= Beginning of Section =
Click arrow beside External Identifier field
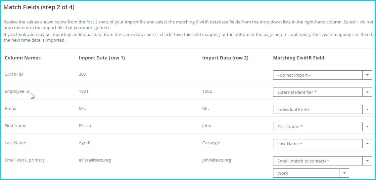Viewport: 376px width, 180px height. point(367,92)
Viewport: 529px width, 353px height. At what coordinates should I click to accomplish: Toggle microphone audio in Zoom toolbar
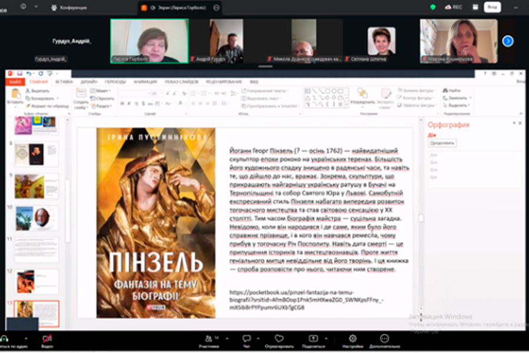tap(5, 339)
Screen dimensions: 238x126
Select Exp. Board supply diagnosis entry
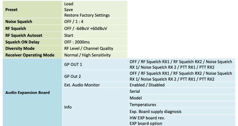[x=155, y=112]
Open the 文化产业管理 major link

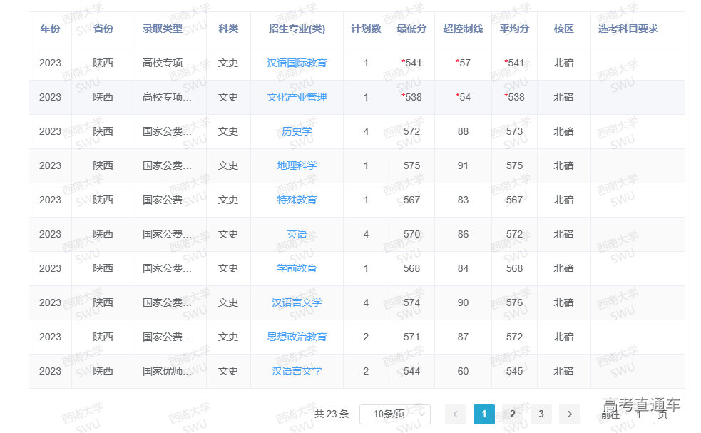click(x=297, y=97)

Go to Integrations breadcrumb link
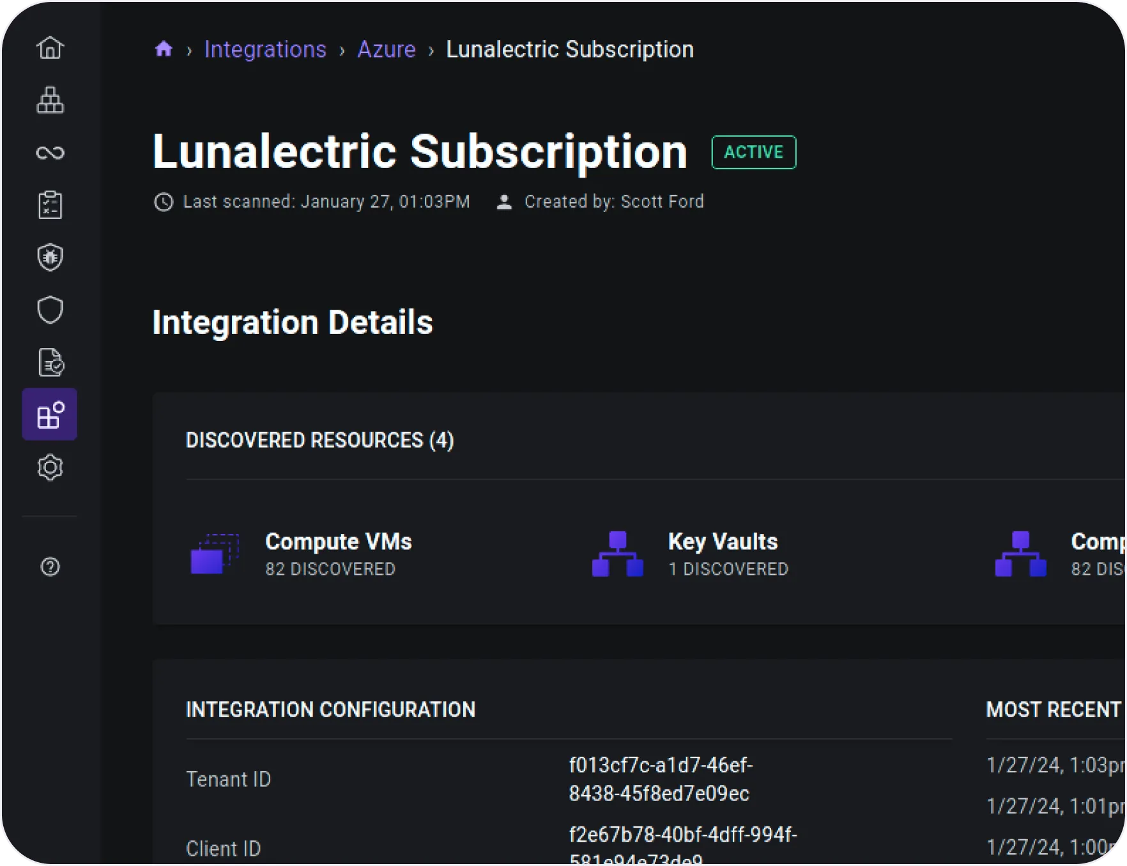(x=265, y=49)
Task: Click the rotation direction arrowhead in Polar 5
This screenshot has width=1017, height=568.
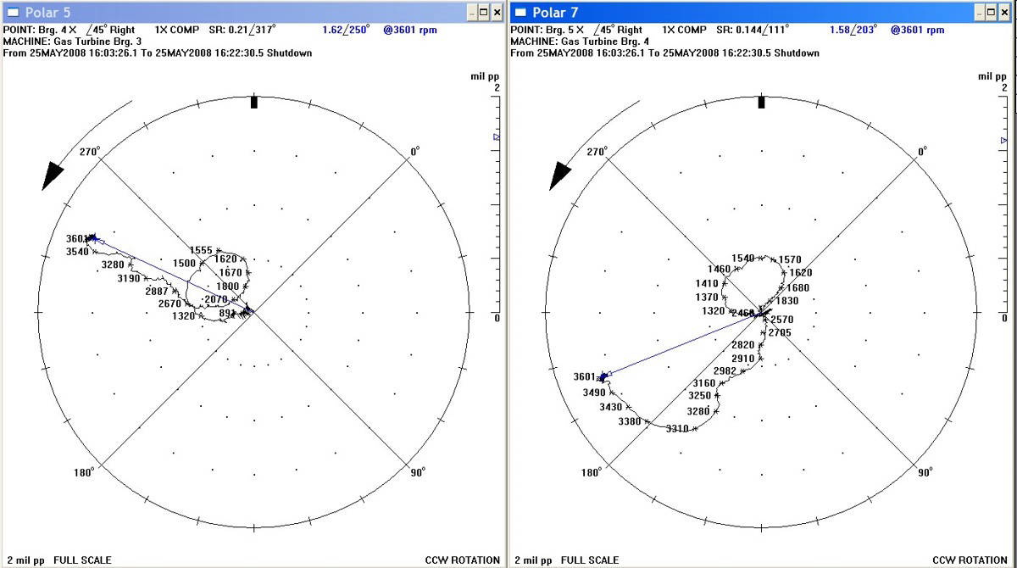Action: coord(53,175)
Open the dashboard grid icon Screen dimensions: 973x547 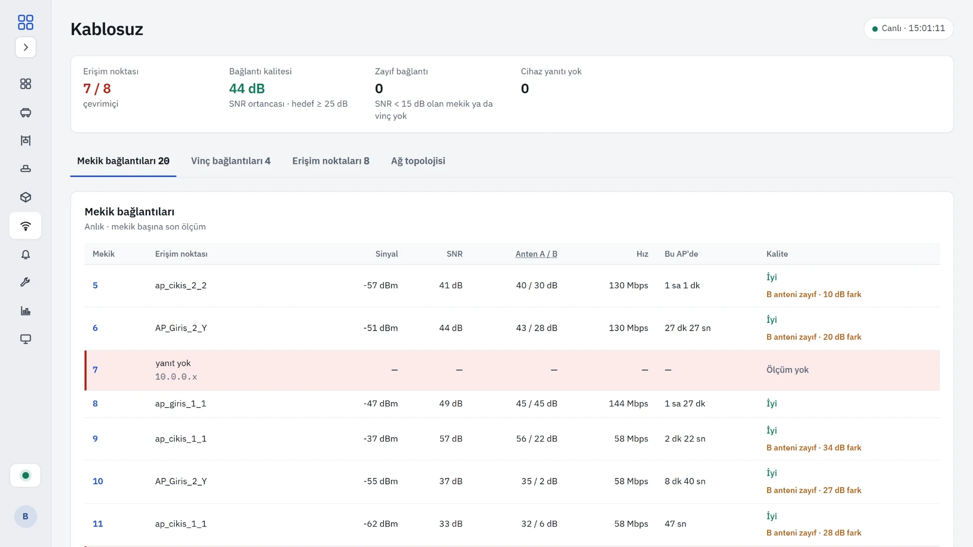[x=26, y=84]
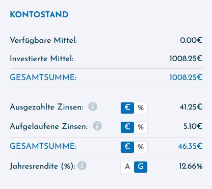Click the Verfügbare Mittel label
This screenshot has height=189, width=212.
[43, 40]
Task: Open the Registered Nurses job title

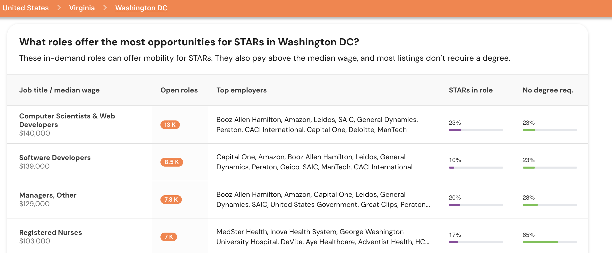Action: (51, 233)
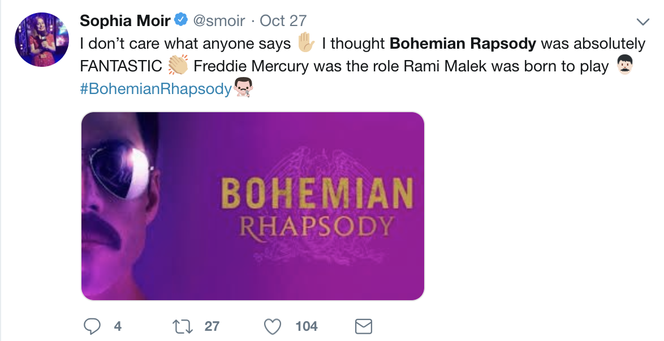
Task: Open the #BohemianRhapsody hashtag
Action: click(156, 88)
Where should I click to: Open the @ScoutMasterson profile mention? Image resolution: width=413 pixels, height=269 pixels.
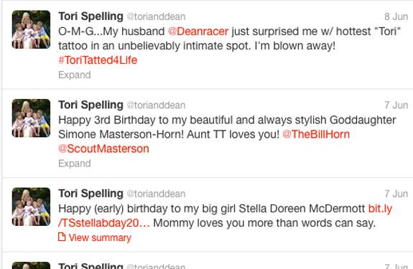[103, 148]
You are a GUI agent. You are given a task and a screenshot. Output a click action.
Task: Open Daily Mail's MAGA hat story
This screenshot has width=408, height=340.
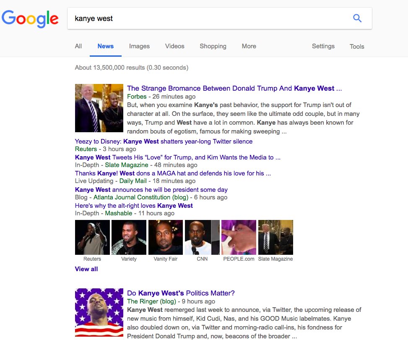click(x=173, y=173)
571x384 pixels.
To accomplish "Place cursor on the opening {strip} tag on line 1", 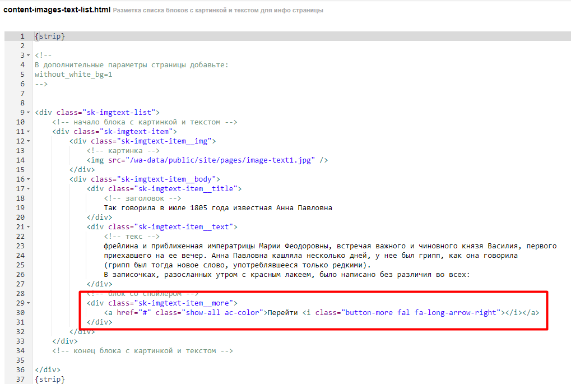I will pyautogui.click(x=50, y=36).
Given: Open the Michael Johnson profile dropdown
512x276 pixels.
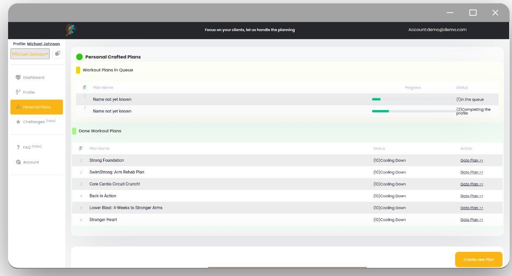Looking at the screenshot, I should [30, 54].
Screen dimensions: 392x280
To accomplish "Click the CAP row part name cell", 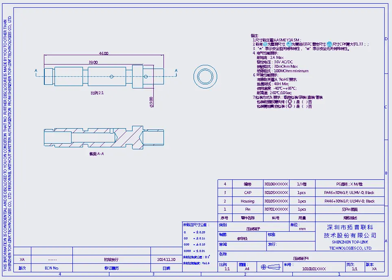I will pyautogui.click(x=247, y=193).
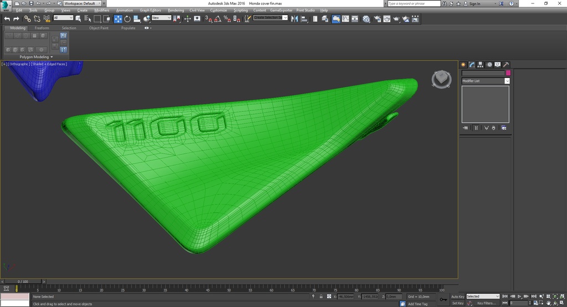Screen dimensions: 567x307
Task: Switch to the Freeform ribbon tab
Action: point(42,28)
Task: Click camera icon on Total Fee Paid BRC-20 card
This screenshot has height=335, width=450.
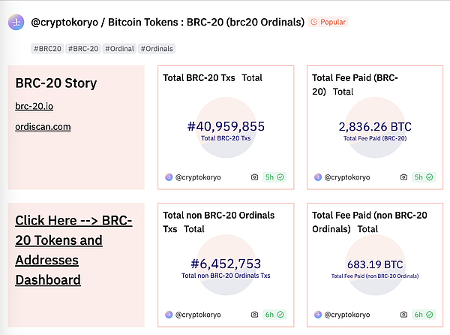Action: (404, 177)
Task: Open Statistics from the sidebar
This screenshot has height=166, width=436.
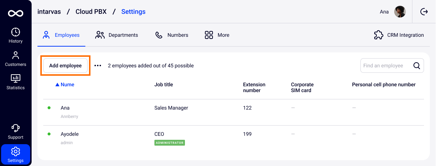Action: (x=16, y=82)
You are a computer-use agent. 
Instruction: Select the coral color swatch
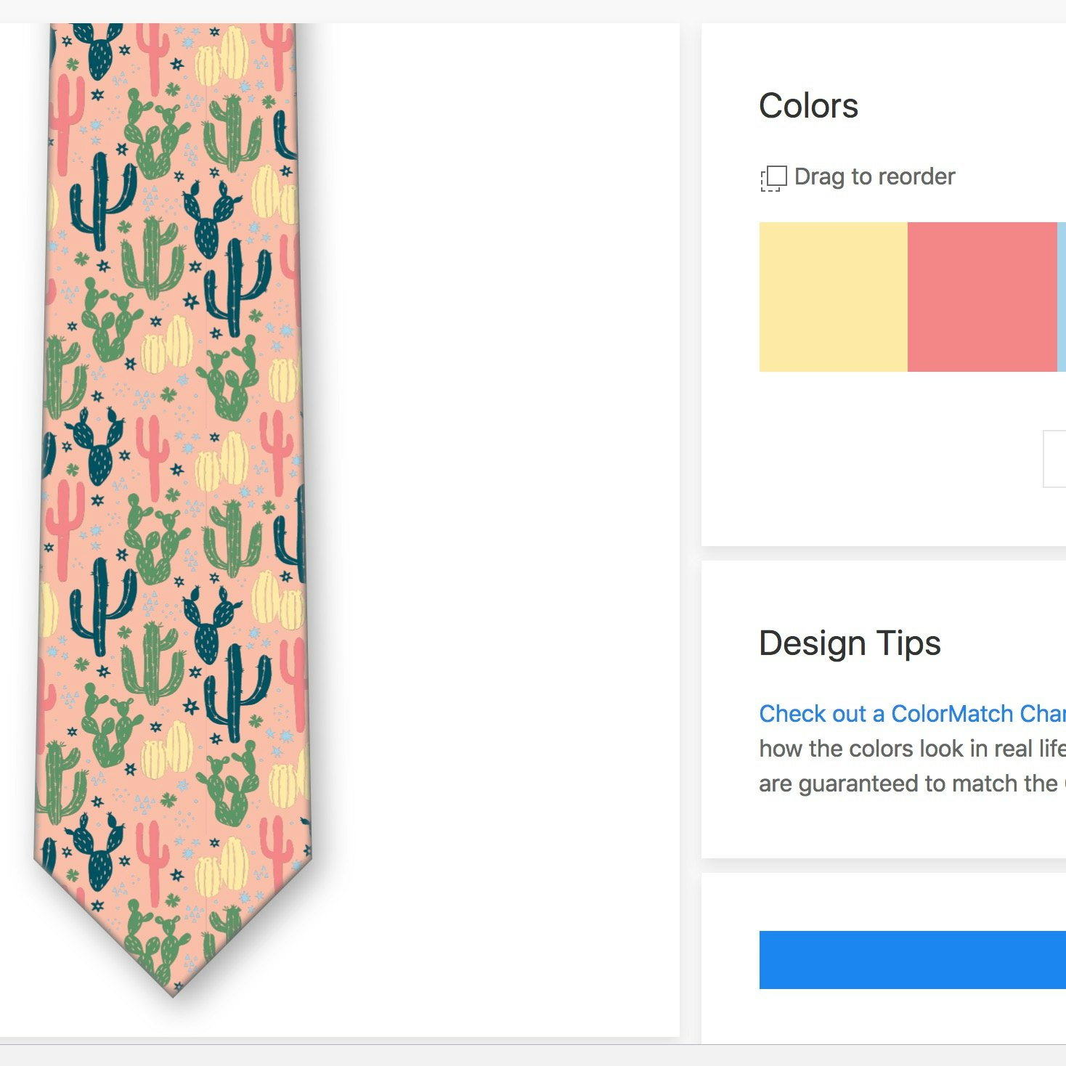click(x=980, y=296)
= End of Section =
### ACTION ITEM
Drop the pictures; return the lines above from the line containing "Task: Click camera" to the line containing "You are a computer-use agent.", both included, exactly.

### OUTPUT BELOW
Task: Click camera icon on Total Fee Paid BRC-20 card
This screenshot has height=335, width=450.
Action: (404, 177)
Task: Open Statistics from the sidebar
This screenshot has height=166, width=436.
Action: (x=16, y=82)
You are a computer-use agent. 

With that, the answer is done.